» **Requirement 1**:
List every percentage figure in the piece on young people and federal jobs, with what each one measures.
» **Requirement 2**:
Proceed with the piece on young people and federal jobs, picking up after its last paragraph.

» **Passage provided**:

For all you recent college grads polishing your resume's, or parents of kids in the job market, I commend to you...the United States government.

That's right, there are public sector jobs coming up and you have some opportunities to find one. That is, if the Republicans don't eliminate them the next time they take control of Congress.

A quarter of today's Federal workers are going to retire by the end of 2016. You'd think cash-strapped grads and other job seekers would be eyeing public employment like our neighborhood fox eyes the rabbits.

But the young are not lining up to fill the jobs.

Part of the reason is demographic. By 2025 Millennials, (1982-2003), will make up as much as 75% of the workforce. Today only about 7% of all public sector employees are 30 years old or younger, compared with over 20% in the 1970's.

Young people also have a skewed vision of what government jobs bring to the table. It isn't that they disagree with the mission of government--the young are easily the cohort in support of MORE regulation and government involvement in our lives. It is more that they have a harder time connecting to the nature of the work.

And research suggests Millennials don't think the government has stable jobs (!!) and, like many citizens, have a lack of trust in their elected officials.

And let's face it. We-The-People have not exactly relished the idea of using tax dollars to recruit workers to make the government bigger.

Job ready youth are also wary of public sector employment because working age prospects have lived with a lifetime of government bashing and negative, often false, stereotypes about the institution.

Those are tough odds for a sector of the economy seeking smart, industrious, emerging leaders to step into the public jobs of tomorrow.

» **Dataset extract**:

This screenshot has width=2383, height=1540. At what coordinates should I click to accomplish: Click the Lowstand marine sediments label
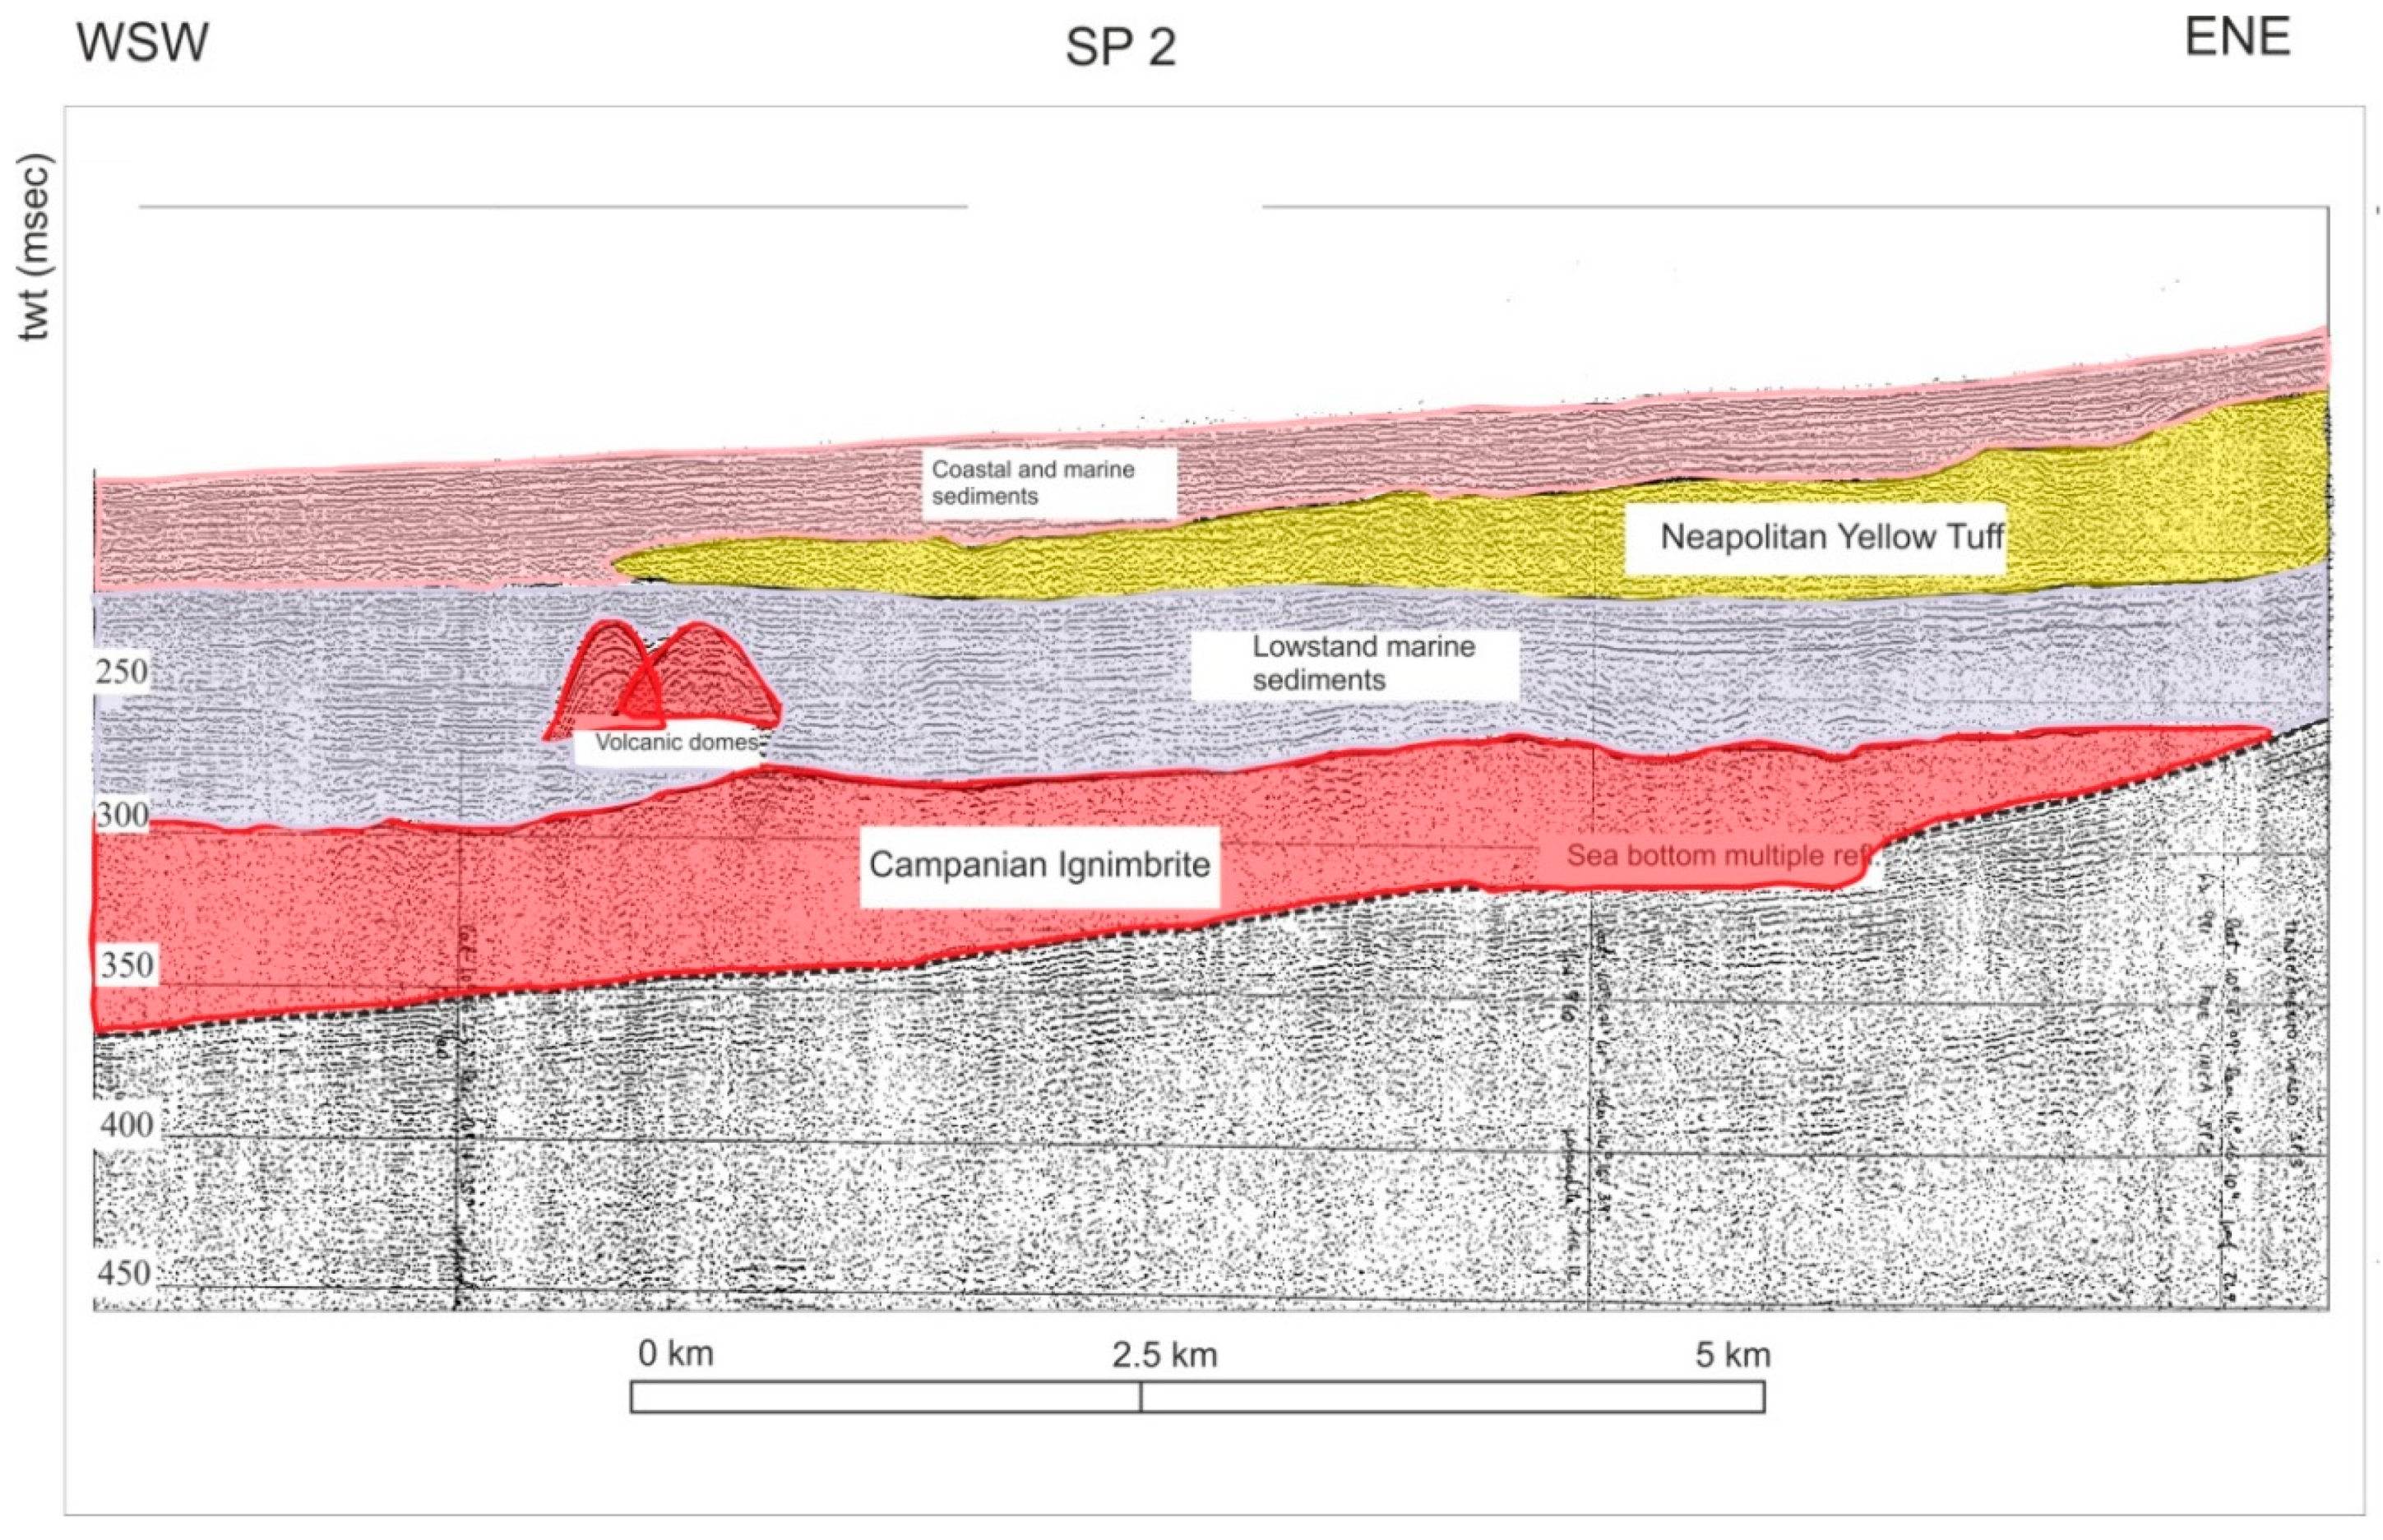1362,662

» **Final result 1**:
- 75%: the share of the workforce Millennials may make up by 2025
- About 7%: the share of all public sector employees today who are 30 years old or younger
- Over 20%: the share of public sector employees who were 30 or younger in the 1970's

» **Final result 2**:
Yes, I agree some government jobs should "go away", as they do not rise to the level of "public service". Those jobs tend to be the ones that require bureaucrats to harass poor people applying for assistance, or enforce a myriad of needless regulations. Those are the highest turnover jobs--ones that exist solely because the system presumes people are trying to filch the system.

Setting aside those soulless jobs where managers are managing managers and line staffers are interviewing applicants they suspect are lying, many government jobs are rewarding and advance the ideals of the partnership between government, business and our citizens.

The challenge is to make the workers aware of the essential decency in careers dedicated to public service. It can be noble work, whether serving the sick, homeless, elderly, children, disturbed; fixing our roads and making our bridges safe; building our parks and cleaning up the environment; putting away the bad guys or discouraging discrimination; or lending books to teach and entertain.

Government always gets a bad rap. It's up to the young job seekers of today to transcend the empty stereotypes and seek out the jobs that will make the world a little cleaner, safer, fairer, better.

By doing so, the young can help to give the public a reason to believe, as they did in the years before polarization, that the partnership between government, business and the public, is alive and well.

And land a good job in the bargain.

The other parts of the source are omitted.